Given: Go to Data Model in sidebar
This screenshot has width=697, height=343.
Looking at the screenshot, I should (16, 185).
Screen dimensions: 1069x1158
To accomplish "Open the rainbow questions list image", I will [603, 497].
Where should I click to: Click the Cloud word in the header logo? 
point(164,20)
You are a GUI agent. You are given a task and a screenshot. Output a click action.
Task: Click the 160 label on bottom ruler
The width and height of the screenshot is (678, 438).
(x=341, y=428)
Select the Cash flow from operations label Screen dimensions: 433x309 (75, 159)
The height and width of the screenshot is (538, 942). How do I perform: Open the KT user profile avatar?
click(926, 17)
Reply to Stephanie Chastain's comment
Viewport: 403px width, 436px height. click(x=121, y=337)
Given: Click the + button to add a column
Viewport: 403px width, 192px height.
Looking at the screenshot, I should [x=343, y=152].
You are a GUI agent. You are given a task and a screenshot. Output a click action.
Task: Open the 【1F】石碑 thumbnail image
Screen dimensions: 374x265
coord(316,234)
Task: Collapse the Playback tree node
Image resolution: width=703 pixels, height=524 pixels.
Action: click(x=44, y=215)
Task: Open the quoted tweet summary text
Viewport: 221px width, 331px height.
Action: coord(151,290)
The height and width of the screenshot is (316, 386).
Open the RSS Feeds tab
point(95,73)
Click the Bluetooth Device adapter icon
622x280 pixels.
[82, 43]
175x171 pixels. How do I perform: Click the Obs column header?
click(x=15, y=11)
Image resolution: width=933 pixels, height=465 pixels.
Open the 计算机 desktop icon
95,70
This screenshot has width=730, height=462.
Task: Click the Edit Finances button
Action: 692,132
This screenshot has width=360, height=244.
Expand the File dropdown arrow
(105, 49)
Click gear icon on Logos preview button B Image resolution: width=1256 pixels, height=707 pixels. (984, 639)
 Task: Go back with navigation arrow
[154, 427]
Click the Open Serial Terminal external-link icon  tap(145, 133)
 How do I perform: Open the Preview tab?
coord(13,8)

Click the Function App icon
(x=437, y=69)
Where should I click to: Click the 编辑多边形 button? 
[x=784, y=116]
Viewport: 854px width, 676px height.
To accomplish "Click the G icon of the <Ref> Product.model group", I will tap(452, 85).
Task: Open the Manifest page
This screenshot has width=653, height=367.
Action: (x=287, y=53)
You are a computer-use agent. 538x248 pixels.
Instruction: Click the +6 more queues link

------

» **Problem**:
Scan the material above for lines that contain the string "label", and copy each such line.

» **The completed task**:
Task: Click the 160 label on bottom ruler
Select the Cash flow from operations label Screen dimensions: 433x309 (75, 159)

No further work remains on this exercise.